## Given information

● ● ● ● ● ● ●

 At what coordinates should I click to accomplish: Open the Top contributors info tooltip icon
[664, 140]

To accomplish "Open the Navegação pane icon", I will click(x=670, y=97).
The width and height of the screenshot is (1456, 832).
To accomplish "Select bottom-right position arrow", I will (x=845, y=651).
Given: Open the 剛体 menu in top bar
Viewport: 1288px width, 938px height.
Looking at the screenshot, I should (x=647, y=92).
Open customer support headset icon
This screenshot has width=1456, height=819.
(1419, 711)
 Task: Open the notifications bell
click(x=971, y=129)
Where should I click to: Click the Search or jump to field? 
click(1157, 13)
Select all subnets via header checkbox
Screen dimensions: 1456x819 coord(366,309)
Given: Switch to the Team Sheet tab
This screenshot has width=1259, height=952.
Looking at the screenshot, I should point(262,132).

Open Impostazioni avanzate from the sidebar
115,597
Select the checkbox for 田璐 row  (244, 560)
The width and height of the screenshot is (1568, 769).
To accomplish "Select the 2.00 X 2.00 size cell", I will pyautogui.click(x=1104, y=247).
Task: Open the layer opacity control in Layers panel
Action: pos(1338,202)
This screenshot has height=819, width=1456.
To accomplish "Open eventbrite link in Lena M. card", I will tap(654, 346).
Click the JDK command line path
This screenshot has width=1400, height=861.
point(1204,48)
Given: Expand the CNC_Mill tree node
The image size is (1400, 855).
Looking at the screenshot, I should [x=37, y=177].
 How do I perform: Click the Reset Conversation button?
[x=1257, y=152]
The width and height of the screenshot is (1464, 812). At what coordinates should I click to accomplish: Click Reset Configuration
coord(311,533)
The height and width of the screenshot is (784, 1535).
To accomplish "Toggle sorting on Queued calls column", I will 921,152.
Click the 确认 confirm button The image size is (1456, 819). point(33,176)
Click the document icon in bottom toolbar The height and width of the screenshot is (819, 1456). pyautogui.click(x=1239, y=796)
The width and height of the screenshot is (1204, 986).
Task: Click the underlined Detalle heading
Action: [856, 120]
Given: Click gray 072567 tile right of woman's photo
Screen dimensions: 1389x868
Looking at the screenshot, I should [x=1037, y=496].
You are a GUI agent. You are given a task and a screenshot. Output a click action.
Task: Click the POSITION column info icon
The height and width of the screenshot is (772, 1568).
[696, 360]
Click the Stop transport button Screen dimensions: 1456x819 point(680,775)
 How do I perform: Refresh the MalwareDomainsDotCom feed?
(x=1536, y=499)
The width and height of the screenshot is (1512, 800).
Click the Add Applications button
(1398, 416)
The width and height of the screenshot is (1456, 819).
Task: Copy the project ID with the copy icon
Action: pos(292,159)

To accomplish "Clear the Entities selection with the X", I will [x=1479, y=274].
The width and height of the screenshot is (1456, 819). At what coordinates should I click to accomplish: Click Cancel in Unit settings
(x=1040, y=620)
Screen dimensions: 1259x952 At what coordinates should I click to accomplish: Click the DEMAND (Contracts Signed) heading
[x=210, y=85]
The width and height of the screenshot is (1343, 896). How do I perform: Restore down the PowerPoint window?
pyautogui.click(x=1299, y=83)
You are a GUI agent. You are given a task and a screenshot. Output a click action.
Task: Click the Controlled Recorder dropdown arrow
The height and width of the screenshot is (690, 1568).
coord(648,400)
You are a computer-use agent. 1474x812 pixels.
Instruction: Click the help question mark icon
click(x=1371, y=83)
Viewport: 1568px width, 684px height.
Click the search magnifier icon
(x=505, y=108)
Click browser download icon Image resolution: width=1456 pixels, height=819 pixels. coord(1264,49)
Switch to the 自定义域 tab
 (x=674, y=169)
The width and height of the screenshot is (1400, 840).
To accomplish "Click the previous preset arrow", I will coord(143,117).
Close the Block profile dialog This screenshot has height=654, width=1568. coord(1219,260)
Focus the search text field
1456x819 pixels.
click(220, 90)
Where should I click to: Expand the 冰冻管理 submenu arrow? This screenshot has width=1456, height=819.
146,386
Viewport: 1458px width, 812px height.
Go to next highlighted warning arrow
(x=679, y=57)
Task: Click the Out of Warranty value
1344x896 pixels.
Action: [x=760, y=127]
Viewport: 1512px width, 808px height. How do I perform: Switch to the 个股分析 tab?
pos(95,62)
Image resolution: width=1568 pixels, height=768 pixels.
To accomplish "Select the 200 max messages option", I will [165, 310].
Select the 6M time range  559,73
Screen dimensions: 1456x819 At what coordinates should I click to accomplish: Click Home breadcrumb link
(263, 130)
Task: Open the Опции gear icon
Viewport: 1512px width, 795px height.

● ● ● ● ● ● ●

## Aim of the task
Restate each of the entries above verbatim.

## Result for this task
 At what coordinates should I click to accomplish: Open the Top contributors info tooltip icon
[664, 140]

To accomplish "Open the Navegação pane icon", I will click(x=670, y=97).
The width and height of the screenshot is (1456, 832).
To accomplish "Select bottom-right position arrow", I will (x=845, y=651).
Given: Open the 剛体 menu in top bar
Viewport: 1288px width, 938px height.
Looking at the screenshot, I should (x=647, y=92).
Open customer support headset icon
This screenshot has width=1456, height=819.
(1419, 711)
 Task: Open the notifications bell
click(x=971, y=129)
Where should I click to: Click the Search or jump to field? 
click(1157, 13)
Select all subnets via header checkbox
Screen dimensions: 1456x819 coord(366,309)
Given: Switch to the Team Sheet tab
This screenshot has width=1259, height=952.
Looking at the screenshot, I should point(262,132).

Open Impostazioni avanzate from the sidebar
115,597
Select the checkbox for 田璐 row  (244, 560)
The width and height of the screenshot is (1568, 769).
To accomplish "Select the 2.00 X 2.00 size cell", I will pyautogui.click(x=1104, y=247).
Task: Open the layer opacity control in Layers panel
Action: pos(1338,202)
This screenshot has height=819, width=1456.
To accomplish "Open eventbrite link in Lena M. card", I will tap(654, 346).
Click the JDK command line path
This screenshot has width=1400, height=861.
point(1204,48)
Given: Expand the CNC_Mill tree node
The image size is (1400, 855).
Looking at the screenshot, I should [x=37, y=177].
 How do I perform: Click the Reset Conversation button?
[x=1257, y=152]
The width and height of the screenshot is (1464, 812). At what coordinates should I click to accomplish: Click Reset Configuration
coord(311,533)
The height and width of the screenshot is (784, 1535).
To accomplish "Toggle sorting on Queued calls column", I will 921,152.
Click the 确认 confirm button The image size is (1456, 819). point(33,176)
Click the document icon in bottom toolbar The height and width of the screenshot is (819, 1456). pyautogui.click(x=1239, y=796)
The width and height of the screenshot is (1204, 986).
Task: Click the underlined Detalle heading
Action: [856, 120]
Given: Click gray 072567 tile right of woman's photo
Screen dimensions: 1389x868
Looking at the screenshot, I should [x=1037, y=496].
You are a GUI agent. You are given a task and a screenshot. Output a click action.
Task: Click the POSITION column info icon
The height and width of the screenshot is (772, 1568).
[696, 360]
Click the Stop transport button Screen dimensions: 1456x819 point(680,775)
 How do I perform: Refresh the MalwareDomainsDotCom feed?
(x=1536, y=499)
The width and height of the screenshot is (1512, 800).
Click the Add Applications button
(1398, 416)
The width and height of the screenshot is (1456, 819).
Task: Copy the project ID with the copy icon
Action: pos(292,159)

To accomplish "Clear the Entities selection with the X", I will [x=1479, y=274].
The width and height of the screenshot is (1456, 819). At what coordinates should I click to accomplish: Click Cancel in Unit settings
(x=1040, y=620)
Screen dimensions: 1259x952 At what coordinates should I click to accomplish: Click the DEMAND (Contracts Signed) heading
[x=210, y=85]
The width and height of the screenshot is (1343, 896). How do I perform: Restore down the PowerPoint window?
pyautogui.click(x=1299, y=83)
You are a GUI agent. You are given a task and a screenshot. Output a click action.
Task: Click the Controlled Recorder dropdown arrow
The height and width of the screenshot is (690, 1568).
coord(648,400)
You are a computer-use agent. 1474x812 pixels.
Instruction: Click the help question mark icon
click(x=1371, y=83)
Viewport: 1568px width, 684px height.
Click the search magnifier icon
(x=505, y=108)
Click browser download icon Image resolution: width=1456 pixels, height=819 pixels. coord(1264,49)
Switch to the 自定义域 tab
 (x=674, y=169)
The width and height of the screenshot is (1400, 840).
To accomplish "Click the previous preset arrow", I will coord(143,117).
Close the Block profile dialog This screenshot has height=654, width=1568. coord(1219,260)
Focus the search text field
1456x819 pixels.
click(220, 90)
Where should I click to: Expand the 冰冻管理 submenu arrow? This screenshot has width=1456, height=819.
146,386
Viewport: 1458px width, 812px height.
Go to next highlighted warning arrow
(x=679, y=57)
Task: Click the Out of Warranty value
1344x896 pixels.
Action: [x=760, y=127]
Viewport: 1512px width, 808px height. How do I perform: Switch to the 个股分析 tab?
pos(95,62)
Image resolution: width=1568 pixels, height=768 pixels.
To accomplish "Select the 200 max messages option", I will [165, 310].
Select the 6M time range  559,73
Screen dimensions: 1456x819 At what coordinates should I click to accomplish: Click Home breadcrumb link
(263, 130)
Task: Open the Опции gear icon
Viewport: 1512px width, 795px height.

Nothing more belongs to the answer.